As pessoas físicas se alteram e somatizam suas interações, ou seja, transformam pressões sócio psíquicas em problemas orgânicos: dores, taquicardia, desarranjos intestinais etc. São as emoções, típicas destes seres chamados humanos. Isso ocorre porque as pessoas não se conhecem e perdem o controle do próprio organismo ao se submeterem (prostrarem) a essas pressões externas. O autoconhecimento é fortalecedor nesse sentido.


As pessoas jurídicas vivem doentes também por falta de autoconhecimento. Precisam com frequência de exames para mapear seus próprios processos, terapia para entender sua própria cultura, injeções de remédios para dores localizadas em um ou outro processo etc. Eu arriscaria dizer que são grandes candidatas a hipocondríacas. Similarmente, o autoconhecimento seria fortalecedor. Mas, assim como para as pessoas físicas é difícil enfrentar seus fantasmas psíquicos, também é para a pessoa jurídica reconhecer e enfrentar seus problemas análogos. Terapia é sempre um processo doloroso e moroso, mas fundamentalmente crítico.


Você já deve ter conhecido alguém que mesmo indo ao médico acaba desistindo do tratamento, ou, o que é potencialmente pior, tentam auto prescrever um tratamento com base no que conversaram com o médico. É mais comum do que possa imaginar. Nestas horas, os “tomadores de decisões”, sejam eles do mercado financeiro, da tecnologia ou da engenharia, viram grandes bioquímicos e chegam a definir o remédio que tomarão.


Mas há uma diferença essencial entre as pessoas físicas e as jurídicas: a vida. Pessoas físicas são organismos vivos e autônomos. Seu organismo combate os problemas independentemente da sua vontade. A vontade pode até influenciar a eficiência do processo, mas o organismo age autonomamente. Nas pessoas jurídicas não é bem assim.


A cultura organizacional e os processos culturalmente estabelecidos tendem a se defender, é natural. Reagem a influências externas, mesmo que elas sejam bem-intencionadas. É a pessoa jurídica atuando de forma orgânica. A inteligência natural do organismo das pessoas físicas não se repete nas pessoas jurídicas. Vale lembrar que o organismo da pessoa física foi criado pela força que impulsiona a própria natureza (a maioria provavelmente chamaria essa força de Deus). Já os organismos das pessoas jurídicas foram criados por seres falhos que todos concordamos em chamar de humanos.


O fato é que organismo de pessoas físicas são inteligentes, os de pessoas jurídicas são teimosos, reticentes, desconfiados e por aí vai.

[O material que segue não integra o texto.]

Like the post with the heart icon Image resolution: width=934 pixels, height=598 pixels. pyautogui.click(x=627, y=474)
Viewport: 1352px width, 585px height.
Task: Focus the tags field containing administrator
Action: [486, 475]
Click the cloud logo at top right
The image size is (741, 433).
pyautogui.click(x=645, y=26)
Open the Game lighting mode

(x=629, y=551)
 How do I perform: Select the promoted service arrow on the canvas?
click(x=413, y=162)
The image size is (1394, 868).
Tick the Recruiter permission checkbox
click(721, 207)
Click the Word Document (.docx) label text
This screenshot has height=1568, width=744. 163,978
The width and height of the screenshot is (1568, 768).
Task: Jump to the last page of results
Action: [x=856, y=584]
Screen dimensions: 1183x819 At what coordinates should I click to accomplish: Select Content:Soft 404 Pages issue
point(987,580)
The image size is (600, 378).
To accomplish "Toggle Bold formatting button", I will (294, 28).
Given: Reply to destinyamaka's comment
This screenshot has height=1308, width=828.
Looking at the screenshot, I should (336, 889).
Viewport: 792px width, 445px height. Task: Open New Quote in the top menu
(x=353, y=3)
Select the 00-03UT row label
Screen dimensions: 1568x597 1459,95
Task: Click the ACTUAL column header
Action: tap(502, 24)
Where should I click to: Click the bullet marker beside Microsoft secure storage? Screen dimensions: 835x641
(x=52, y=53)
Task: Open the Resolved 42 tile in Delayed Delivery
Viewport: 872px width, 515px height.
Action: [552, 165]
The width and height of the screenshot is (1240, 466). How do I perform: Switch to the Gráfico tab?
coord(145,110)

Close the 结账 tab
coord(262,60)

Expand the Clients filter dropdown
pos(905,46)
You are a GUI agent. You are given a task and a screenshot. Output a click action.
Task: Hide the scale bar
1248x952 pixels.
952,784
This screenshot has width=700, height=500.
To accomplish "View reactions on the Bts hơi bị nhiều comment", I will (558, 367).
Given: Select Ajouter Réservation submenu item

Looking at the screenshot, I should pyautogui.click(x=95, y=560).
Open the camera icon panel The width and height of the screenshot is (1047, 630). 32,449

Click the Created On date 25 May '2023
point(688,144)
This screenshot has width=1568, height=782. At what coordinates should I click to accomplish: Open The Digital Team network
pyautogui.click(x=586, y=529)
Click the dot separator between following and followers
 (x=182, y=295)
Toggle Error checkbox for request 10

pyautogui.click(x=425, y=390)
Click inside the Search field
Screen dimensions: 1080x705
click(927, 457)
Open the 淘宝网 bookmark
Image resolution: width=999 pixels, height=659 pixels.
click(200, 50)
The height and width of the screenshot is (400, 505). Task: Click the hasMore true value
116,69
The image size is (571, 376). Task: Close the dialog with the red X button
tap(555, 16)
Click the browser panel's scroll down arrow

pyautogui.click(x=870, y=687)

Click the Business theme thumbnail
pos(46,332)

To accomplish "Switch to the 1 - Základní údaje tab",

Se Deus colocou a perfeição que possui em sua criação, o homem colocou suas limitações nas próprias criações. Como se diz: cada uma dá o que tem.


Perceba que os médicos de pessoas físicas e jurídicas trabalham com métodos semelhantes, mas em sentidos diferentes.


Enquanto os médicos das pessoas físicas trabalham para devolver ao organismo a perfeição do seu funcionamento, retirando aquilo que produz falhas, os consultores trabalham para corrigir o funcionamento do organismo das pessoas jurídicas introduzindo elementos que eliminam as falhas que lhe são naturais.


Em ambos os casos é preciso um bom diagnóstico, que demanda conhecimentos especializados para ser certeiro. Mas continua valendo a realidade de que médicos e consultores não tomam os remédios que prescrevem para seus pacientes. A responsabilidade sobre a execução do tratamento é sempre da pessoa, física ou jurídica. Cabe a elas dar ouvido ao que escutam em suas consultas. Ir ao médico para não lhe dar ouvidos, ou procurar um consultor para não lhe dar ouvidos, é gastar dinheiro à toa.


A questão é que nas pessoas jurídicas, dinheiro é como o oxigênio para as pessoas físicas. Neste caso, não ouvir o consultor pode gerar morte por asfixia auto infligida.


Você costuma consultar seu médico e dar ouvidos a ele?


A organização onde você trabalha costuma medicar-se com consultores e dar ouvidos a eles? Tem sentido falta de ar ou algum outro mal-estar?